--- START Provided text ---
Presidents Trump and Rouhani may manage a meeting at the UN General Assembly next month. But the differences between the US and Iran are likely to remain as stark as ever.

Potentially the most significant outcome of the just-ended G7 summit was the surprise visit to Biarritz, the meeting venue, by Iranian Foreign Minister Javad Zarif.

Zarif did not attend the summit, meeting separately with G7 host French President Emmanuel Macron on August 25.  But subsequent comments by Macron indicated that the purpose of Javid’s visit was to convey Iranian President Hassan Rouhani’s in-principle agreement to a meeting with US President Trump.

Even more intriguingly, Trump agreed with Macron in a media conference that the US-Iran meeting could occur within weeks “if the circumstances were correct.” That has spurred speculation that such a meeting might occur in the sidelines of the UN General Assembly (UNGA) in New York in the second half of September.

What are the prospects?

First, the positives:

Trump’s emerging 2020 re-election strategy seems to involve securing a number of diplomatic successes — or evidence of positive momentum — in resolving apparently intractable problems.

He exudes absolute confidence in his ability as a negotiator. He has had two meetings with North Korean leader Kim Jong-un aimed at eliminating the North’s nuclear arsenal. He has set his sights on “the deal of the century” — resolution of the 70-year-old Israeli-Palestinian and broader Arab-Israeli problems. And he is overseeing talks with Afghanistan’s Taliban aimed at an agreement that would enable withdrawal of remaining US forces.
--- END Provided text ---
--- START Data listing ---
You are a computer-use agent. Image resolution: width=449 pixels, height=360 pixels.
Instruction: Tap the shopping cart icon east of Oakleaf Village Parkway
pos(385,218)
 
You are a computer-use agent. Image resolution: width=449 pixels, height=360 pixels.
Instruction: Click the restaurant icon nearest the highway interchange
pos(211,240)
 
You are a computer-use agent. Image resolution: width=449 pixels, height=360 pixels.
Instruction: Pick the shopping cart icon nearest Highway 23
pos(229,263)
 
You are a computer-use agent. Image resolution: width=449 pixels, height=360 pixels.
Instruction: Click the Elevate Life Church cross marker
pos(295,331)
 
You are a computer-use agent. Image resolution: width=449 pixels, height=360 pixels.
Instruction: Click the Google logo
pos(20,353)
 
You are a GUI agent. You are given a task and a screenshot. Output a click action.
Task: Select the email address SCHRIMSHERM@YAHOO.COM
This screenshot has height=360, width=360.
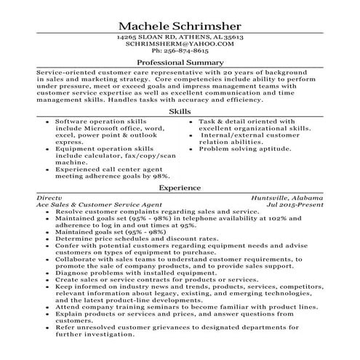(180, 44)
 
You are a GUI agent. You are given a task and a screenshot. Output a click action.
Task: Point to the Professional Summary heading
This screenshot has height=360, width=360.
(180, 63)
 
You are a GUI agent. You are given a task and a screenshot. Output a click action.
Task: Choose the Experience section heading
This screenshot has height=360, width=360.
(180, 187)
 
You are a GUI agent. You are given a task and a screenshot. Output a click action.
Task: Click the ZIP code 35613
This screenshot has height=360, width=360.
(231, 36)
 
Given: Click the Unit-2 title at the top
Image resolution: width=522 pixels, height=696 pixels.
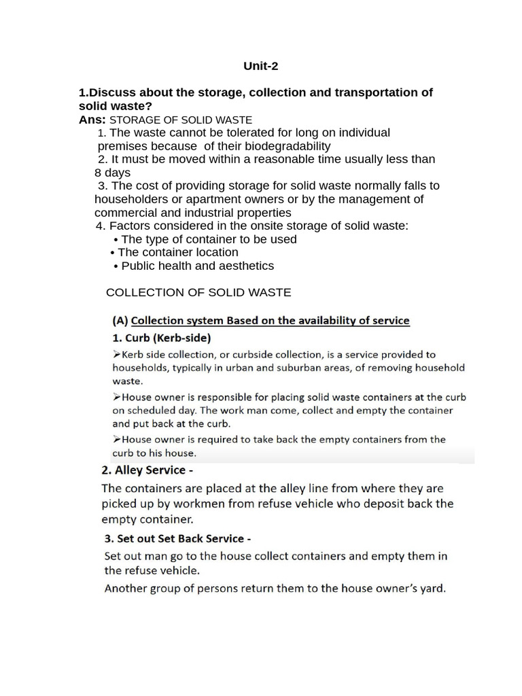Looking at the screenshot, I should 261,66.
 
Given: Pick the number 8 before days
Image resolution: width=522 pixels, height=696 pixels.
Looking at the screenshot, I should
--- END Data listing ---
--- START Data listing ---
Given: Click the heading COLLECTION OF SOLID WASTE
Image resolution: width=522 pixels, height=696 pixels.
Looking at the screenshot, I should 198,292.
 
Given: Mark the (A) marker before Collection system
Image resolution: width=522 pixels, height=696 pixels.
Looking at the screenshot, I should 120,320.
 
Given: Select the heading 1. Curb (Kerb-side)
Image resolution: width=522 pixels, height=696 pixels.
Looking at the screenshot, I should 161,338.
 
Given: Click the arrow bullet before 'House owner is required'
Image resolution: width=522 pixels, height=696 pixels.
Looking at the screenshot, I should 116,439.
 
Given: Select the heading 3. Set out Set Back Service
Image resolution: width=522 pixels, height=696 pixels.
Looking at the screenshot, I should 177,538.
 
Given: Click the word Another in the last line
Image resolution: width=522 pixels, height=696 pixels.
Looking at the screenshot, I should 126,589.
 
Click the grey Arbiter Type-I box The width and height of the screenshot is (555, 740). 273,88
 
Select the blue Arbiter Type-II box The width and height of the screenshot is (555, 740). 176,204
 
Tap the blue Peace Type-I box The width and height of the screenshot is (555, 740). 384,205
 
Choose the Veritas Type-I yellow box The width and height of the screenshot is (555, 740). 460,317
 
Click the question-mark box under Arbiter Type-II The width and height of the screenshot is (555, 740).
--- END Data listing ---
--- START Data listing ---
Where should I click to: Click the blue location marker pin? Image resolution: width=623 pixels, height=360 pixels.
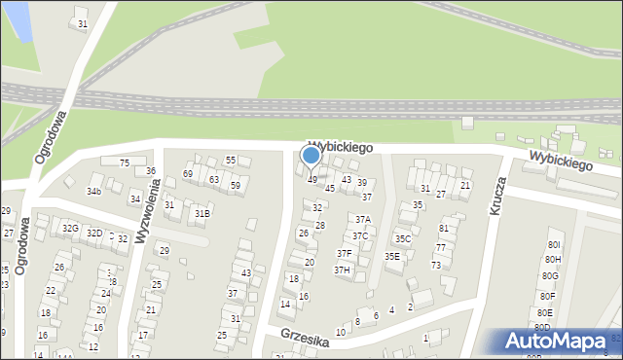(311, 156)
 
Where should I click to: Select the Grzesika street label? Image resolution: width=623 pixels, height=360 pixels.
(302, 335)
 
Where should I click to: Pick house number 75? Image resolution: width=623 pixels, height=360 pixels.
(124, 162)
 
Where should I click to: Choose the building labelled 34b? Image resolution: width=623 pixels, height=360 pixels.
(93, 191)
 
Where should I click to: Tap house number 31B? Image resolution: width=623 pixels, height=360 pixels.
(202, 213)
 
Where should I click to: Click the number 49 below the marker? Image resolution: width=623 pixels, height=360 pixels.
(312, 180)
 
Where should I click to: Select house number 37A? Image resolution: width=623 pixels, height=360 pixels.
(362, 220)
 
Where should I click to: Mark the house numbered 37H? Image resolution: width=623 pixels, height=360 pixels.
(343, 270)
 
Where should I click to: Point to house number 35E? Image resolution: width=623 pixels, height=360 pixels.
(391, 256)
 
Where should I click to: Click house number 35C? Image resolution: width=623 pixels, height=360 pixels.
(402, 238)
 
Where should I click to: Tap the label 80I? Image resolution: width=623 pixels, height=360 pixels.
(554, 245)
--- END Data listing ---
■ **Short task 1**:
Decide whether each statement agrees with the article on US-Iran prospects. Answer yes or no for each, and quote the article's deciding words exactly.
(a) Zarif attended the G7 summit.
(b) Trump has met the North Korean leader twice.
(c) Zarif met Macron on August 25.
■ **Short task 2**:
Using the article on US-Iran prospects, answer these questions:
(a) In which town was the G7 summit held?
(b) At what event is it speculated that the Trump-Rouhani meeting might take place?
(c) Who is on the other side of the talks Trump is overseeing in Afghanistan?
■ **Short task 3**:
Extract the stretch of the article on US-Iran prospects from "Potentially the most" through "US President Trump.".

■ **Complete response 1**:
(a) No: "Zarif did not attend the summit"
(b) Yes: "He has had two meetings with North Korean leader Kim Jong-un"
(c) Yes: "meeting separately with G7 host French President Emmanuel Macron on August 25"

■ **Complete response 2**:
(a) Biarritz.
(b) The UN General Assembly in New York, in the second half of September.
(c) Afghanistan's Taliban.

■ **Complete response 3**:
Potentially the most significant outcome of the just-ended G7 summit was the surprise visit to Biarritz, the meeting venue, by Iranian Foreign Minister Javad Zarif.

Zarif did not attend the summit, meeting separately with G7 host French President Emmanuel Macron on August 25.  But subsequent comments by Macron indicated that the purpose of Javid’s visit was to convey Iranian President Hassan Rouhani’s in-principle agreement to a meeting with US President Trump.